Mi-septembre 1909 : Quelques ouvriers des deux frères Dufaux travaillent à Corsier (GE) sur le prototype de leur premier avion. Le 5 octobre, Armand et Henri commandent un moteur 3 cylindres Anzani de 28 CV, type « Traversée de la Manche », prêt à y fixer une hélice, demandant le sens de rotation du moteur. La Cie de transport « Natural-Lecoultre & Cie » ne livrera ce moteur que le 8 novembre. Le 11, les Dufaux estiment que le prix de revient de l’aéroplane sera de 4.600F, soit 46.000F actuels.

Le 20, les deux frères commandent à Continental 50m2 de tissu caoutchouté, avec 1 kg de colle et de bandes gommées spéciales, à livrer dans les 8 jours (couverture des ailes). Le même jour ils annoncent à l’entreprise Mégevet, constructeur naval genevois, la construction d’une série d’avions qui seront prêts dans 3 ou 4 semaines et tentent d’associer Mégevet à leur société d’étude. Ce même mois, les Dufaux font réaliser différentes pièces, certaines par 100 exemplaires, à diverses entreprises de la place de Genève. Pour cet avion, l’hélice de 2,10m de diamètre tournera à 1.400 t/m, au pas de 0,85. Le 27, souhaitant participer au concours de l’Automobile Club de Suisse (AuCS), récompensant le 1e aéroplane suisse capable de parcourir 1 km en circuit fermé, ils cherchent à trouver un moteur suisse de 28 ou 15 CV en remplacement de l’Anzani français qui n’est pas encore livré (le règlement l’oblige).

▶ [LES DONNÉES]
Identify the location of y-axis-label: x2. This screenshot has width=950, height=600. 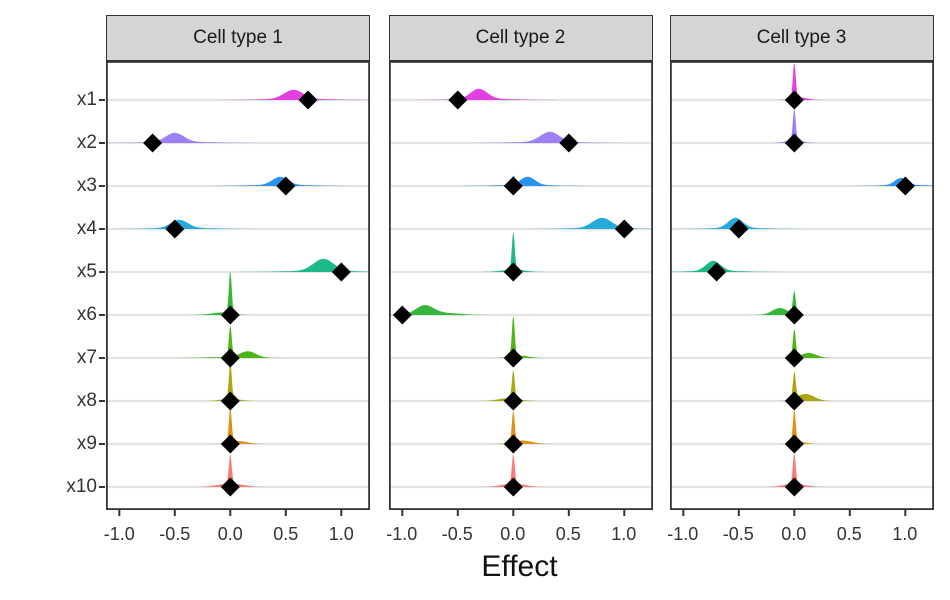
(86, 142).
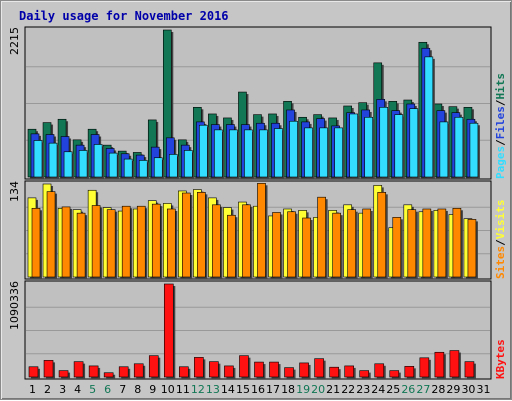 The height and width of the screenshot is (401, 512). I want to click on legend-text: Sites/Visits, so click(500, 240).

▶ [TÂCHES À RÉALISER]
1/ D'après le passage sur les frères Dufaux, à quelle date la compagnie de transport livrera-t-elle le moteur Anzani ?
2/ Recopiez le passage sur les frères Dufaux entre « Mi-septembre 1909 : Quelques » et « soit 46.000F actuels. », bornes incluses, en remplaçant « prototype » par « modèle ».

▶ [LISTE DES SOLUTIONS]
1/ Le 8 novembre.

2/
Mi-septembre 1909 : Quelques ouvriers des deux frères Dufaux travaillent à Corsier (GE) sur le modèle de leur premier avion. Le 5 octobre, Armand et Henri commandent un moteur 3 cylindres Anzani de 28 CV, type « Traversée de la Manche », prêt à y fixer une hélice, demandant le sens de rotation du moteur. La Cie de transport « Natural-Lecoultre & Cie » ne livrera ce moteur que le 8 novembre. Le 11, les Dufaux estiment que le prix de revient de l’aéroplane sera de 4.600F, soit 46.000F actuels.